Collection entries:
*** Begin section ***

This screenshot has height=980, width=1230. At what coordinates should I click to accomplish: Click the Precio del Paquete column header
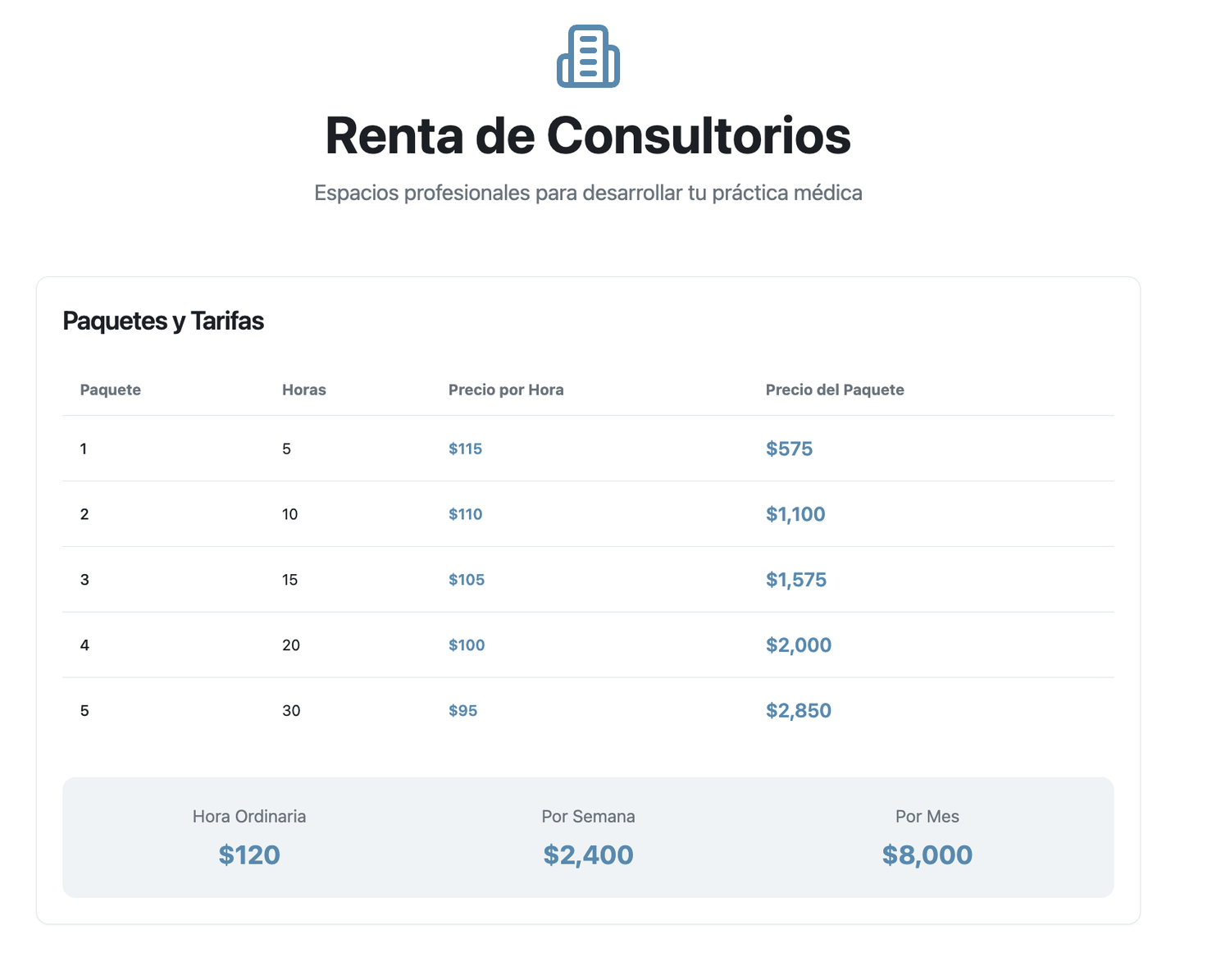(x=835, y=390)
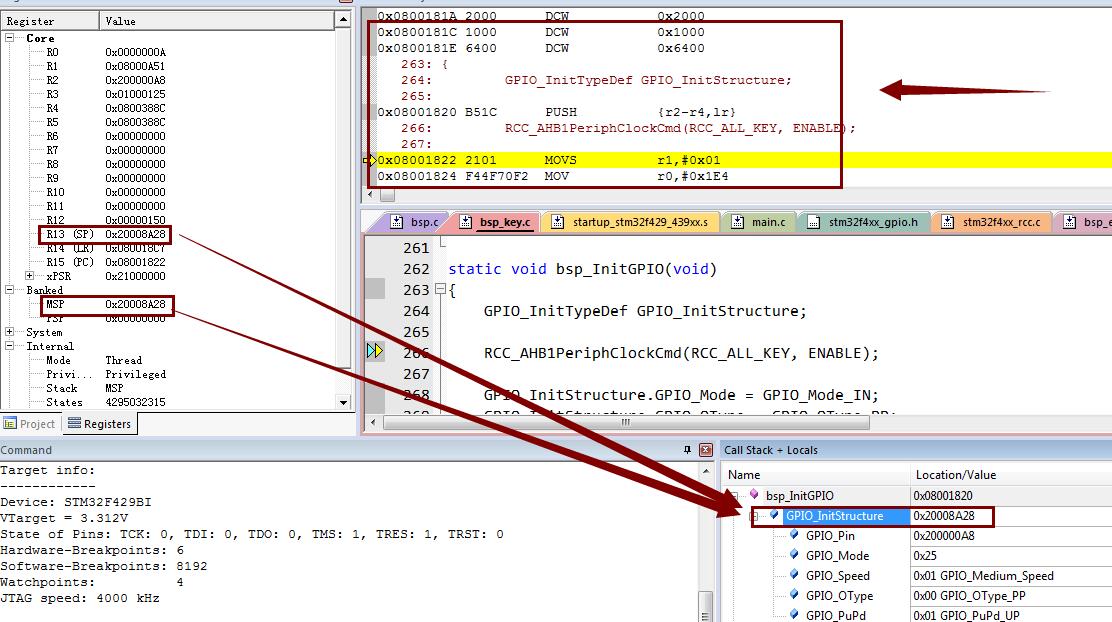Expand the xPSR register node

coord(30,276)
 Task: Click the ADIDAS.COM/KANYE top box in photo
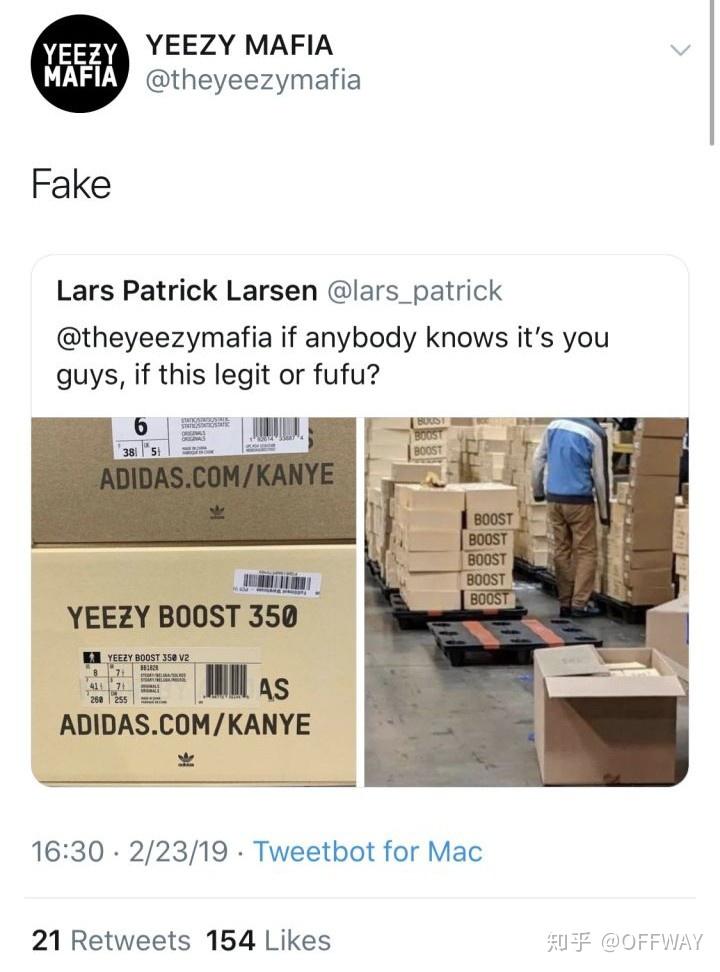[x=217, y=476]
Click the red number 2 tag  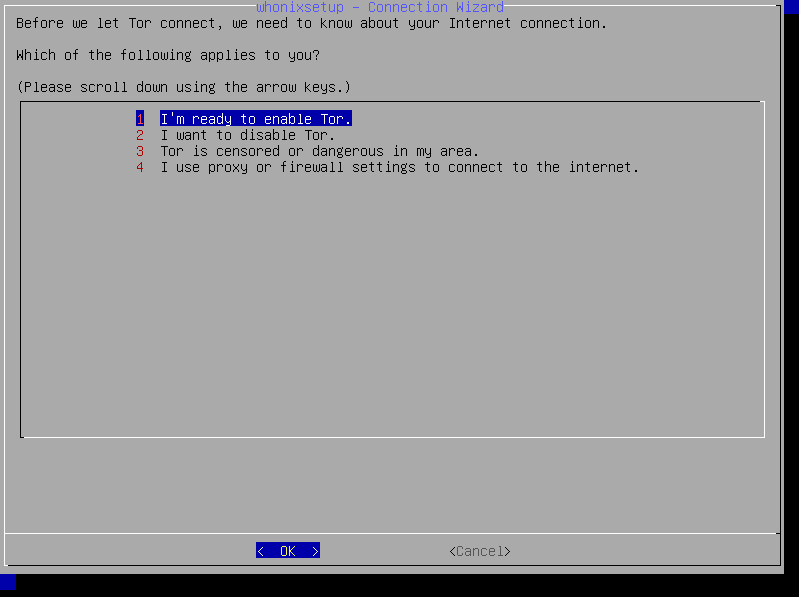[x=140, y=135]
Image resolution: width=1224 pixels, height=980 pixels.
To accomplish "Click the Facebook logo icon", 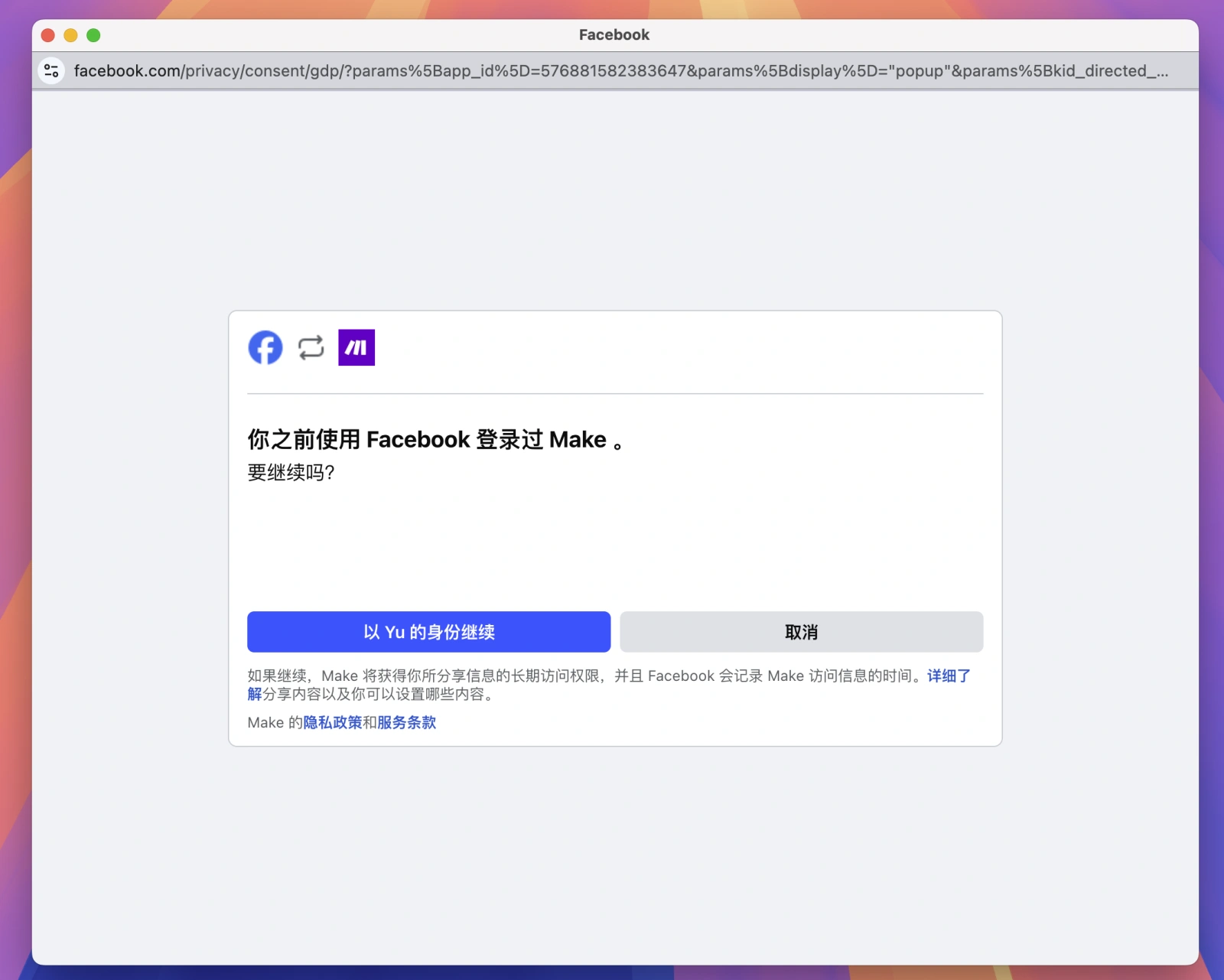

*** End section ***

• _DIRECTIONS_:
Please leave out the pictures while you copy exactly the lines from the one containing "Image resolution: width=1224" through the end of the records.

• _TASK SOLUTION_:
Image resolution: width=1224 pixels, height=980 pixels.
To accomplish "Click the Facebook logo icon", 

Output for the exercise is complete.